The Senate approved Jeh Johnson as the fourth Homeland Security secretary, giving him the reins at a department that, more than a decade after its creation, is still unstable and trying to figure out its role in the massive federal bureaucracy.
The 78-16 vote gives President Obama a solid victory, filling a major Cabinet post that has remained empty since Janet A. Napolitano left in September.
"In Jeh, our dedicated homeland security professionals will have a strong leader with a deep understanding of the threats we face and a proven ability to work across agencies and complex organizations to keep America secure," Mr. Obama said in a statement released soon after the vote. "I look forward to Jeh's counsel and sound judgment for years to come."
Moments after the Johnson confirmation, Democrats set up a vote on another contentious Homeland Security nomination in Alejandro Mayorkas, Mr. Obama's selection to be deputy secretary of the department, even though Mr. Mayorkas is facing an internal department investigation.
Mr. Johnson brings the shortest list of qualifications to the job of any of the secretaries, having served only as a top lawyer in the Defense Department.
But he had the endorsement of all three of his predecessors, and Democrats said he will bring his seasoned national security expertise to a department in desperate need of solid leadership.
"I've been impressed by his forthrightness, his thoughtfulness, his core values and impeccable moral character, as well as his deep commitment to public service," said Sen. Thomas R. Carper, Delaware Democrat and chairman of the Senate Committee on Homeland Security and Governmental Affairs. "Getting a Secretary of Homeland Security quickly confirmed is essential to help effectively run this Department and to protect the safety of our citizens."
Some Republicans questioned putting Mr. Johnson at the head of a department that is regularly cited for poor management and where its component agencies — including disaster response, immigration enforcement, the Coast Guard and the Secret Service — often battle one another and other parts of the government.
Sen. Jeff Sessions, Alabama Republican, described Mr. Johnson as "a nice individual and capable," but that as a career lawyer and fundraiser, he hasn't had the experience needed to helm the department.
Mr. Sessions also said Mr. Johnson didn't offer specific answers to questions that a group of Republican senators recently submitted to him, notably on the Obama administration's immigration policies.

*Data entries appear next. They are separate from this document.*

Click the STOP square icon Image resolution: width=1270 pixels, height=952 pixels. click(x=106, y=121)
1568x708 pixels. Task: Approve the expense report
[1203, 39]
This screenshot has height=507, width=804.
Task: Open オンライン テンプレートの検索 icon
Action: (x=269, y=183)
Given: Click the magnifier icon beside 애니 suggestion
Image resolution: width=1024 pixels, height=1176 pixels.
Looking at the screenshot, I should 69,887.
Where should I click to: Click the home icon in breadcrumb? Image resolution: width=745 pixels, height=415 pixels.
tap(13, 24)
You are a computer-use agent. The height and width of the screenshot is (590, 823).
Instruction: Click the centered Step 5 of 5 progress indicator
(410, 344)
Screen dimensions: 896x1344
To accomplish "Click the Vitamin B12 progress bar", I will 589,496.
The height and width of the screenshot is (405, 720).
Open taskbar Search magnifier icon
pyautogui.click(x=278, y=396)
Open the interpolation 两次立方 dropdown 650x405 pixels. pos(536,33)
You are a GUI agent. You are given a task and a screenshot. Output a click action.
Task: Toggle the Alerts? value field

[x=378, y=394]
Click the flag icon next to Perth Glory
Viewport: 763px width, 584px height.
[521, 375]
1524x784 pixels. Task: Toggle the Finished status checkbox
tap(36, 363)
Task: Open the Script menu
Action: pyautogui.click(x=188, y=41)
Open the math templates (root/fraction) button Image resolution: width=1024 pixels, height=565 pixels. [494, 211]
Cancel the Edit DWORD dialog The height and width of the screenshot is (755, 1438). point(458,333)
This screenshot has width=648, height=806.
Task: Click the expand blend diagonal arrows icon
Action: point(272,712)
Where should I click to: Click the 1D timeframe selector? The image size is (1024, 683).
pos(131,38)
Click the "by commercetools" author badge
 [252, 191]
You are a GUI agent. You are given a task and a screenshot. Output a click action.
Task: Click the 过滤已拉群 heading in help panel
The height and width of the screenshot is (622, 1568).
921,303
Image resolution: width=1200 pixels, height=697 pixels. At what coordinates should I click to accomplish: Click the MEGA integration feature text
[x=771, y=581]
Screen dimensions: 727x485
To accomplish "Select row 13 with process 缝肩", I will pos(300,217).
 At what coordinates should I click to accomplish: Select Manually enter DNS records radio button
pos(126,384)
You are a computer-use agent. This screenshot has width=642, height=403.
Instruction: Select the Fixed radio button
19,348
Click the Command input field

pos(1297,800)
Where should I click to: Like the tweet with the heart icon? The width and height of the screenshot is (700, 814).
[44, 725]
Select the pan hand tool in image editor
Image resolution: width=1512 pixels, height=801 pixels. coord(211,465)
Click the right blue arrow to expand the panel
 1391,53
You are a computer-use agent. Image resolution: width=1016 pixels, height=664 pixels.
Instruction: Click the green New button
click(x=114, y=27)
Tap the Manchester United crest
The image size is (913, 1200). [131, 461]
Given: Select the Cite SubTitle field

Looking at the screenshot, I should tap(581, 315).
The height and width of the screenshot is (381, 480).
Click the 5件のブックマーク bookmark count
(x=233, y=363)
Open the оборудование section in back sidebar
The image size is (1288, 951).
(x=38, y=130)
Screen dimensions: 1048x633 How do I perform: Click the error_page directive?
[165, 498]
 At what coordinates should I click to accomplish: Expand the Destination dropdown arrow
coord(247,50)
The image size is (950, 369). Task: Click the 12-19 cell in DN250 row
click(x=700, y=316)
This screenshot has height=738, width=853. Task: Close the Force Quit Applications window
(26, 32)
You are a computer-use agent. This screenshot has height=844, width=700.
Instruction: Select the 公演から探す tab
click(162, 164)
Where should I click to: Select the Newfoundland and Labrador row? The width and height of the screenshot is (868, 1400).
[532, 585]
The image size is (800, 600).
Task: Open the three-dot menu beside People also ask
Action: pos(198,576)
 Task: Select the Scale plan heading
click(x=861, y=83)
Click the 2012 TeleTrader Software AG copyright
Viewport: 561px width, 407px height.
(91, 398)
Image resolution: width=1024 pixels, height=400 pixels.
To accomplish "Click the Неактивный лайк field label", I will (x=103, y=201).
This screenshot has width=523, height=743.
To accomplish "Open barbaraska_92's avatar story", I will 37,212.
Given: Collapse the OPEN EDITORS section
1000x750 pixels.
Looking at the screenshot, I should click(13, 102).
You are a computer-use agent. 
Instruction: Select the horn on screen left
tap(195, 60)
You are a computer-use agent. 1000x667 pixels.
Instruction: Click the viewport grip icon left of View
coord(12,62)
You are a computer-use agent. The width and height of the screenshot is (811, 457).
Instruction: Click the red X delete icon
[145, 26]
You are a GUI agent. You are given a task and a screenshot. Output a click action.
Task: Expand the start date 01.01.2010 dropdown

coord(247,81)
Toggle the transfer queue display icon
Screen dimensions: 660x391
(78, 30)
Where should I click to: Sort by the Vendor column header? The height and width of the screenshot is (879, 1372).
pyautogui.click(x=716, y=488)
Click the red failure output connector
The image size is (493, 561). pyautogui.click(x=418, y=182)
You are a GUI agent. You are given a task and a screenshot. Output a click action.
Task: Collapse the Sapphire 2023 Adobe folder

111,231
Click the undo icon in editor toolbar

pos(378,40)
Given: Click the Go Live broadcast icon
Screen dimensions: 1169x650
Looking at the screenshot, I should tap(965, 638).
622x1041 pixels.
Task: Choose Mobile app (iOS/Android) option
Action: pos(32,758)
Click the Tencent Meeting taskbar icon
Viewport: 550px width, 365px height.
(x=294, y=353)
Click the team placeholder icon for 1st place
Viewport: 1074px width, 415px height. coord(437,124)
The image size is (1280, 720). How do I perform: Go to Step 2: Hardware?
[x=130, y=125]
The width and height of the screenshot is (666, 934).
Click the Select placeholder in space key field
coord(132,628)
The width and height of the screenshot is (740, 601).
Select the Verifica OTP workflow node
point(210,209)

"One of the ramifications is with loyal Democratic senatorial support, Mr. Johnson doesn't have to respond to my letter, doesn't have to respond to the inquiries of Sen. [John] McCain," Mr. Sessions said. "He has to respond to some staffer in the White House who says, 'Don't give them any information. Just give them some general junk.'"
Mr. Johnson's confirmation gives the department a leader, but there are still more than a dozen vacancies in other senior positions, including deputy secretary.
The Senate also voted 53-38 Monday to begin debating the nomination of Mr. Mayorkas to be the department's No. 2 figure. Senate Majority Leader Harry Reid, Nevada Democrat, said confirming Mr. Mayorkas is a priority for Democrats and that he wants to hold the vote before the Senate leaves for Christmas.
The Homeland Security Committee signed off on Mr. Mayorkas' nomination last week, though over the objections of Republicans who cited the fact that Mr. Mayorkas is under an internal investigation.
Mr. Reid cleared the way for Mr. Mayorkas and other contentious nominees to be powered through the Senate last month when he led the push for a rules change, making it possible to end filibusters of most nominees with just a majority vote, rather than the 60 that used to be needed for cloture.
Mr. Johnson steps into several thorny issues, including immigration enforcement.
Mr. Obama is under pressure to halt most deportations, just as he did last year for most young illegal immigrants.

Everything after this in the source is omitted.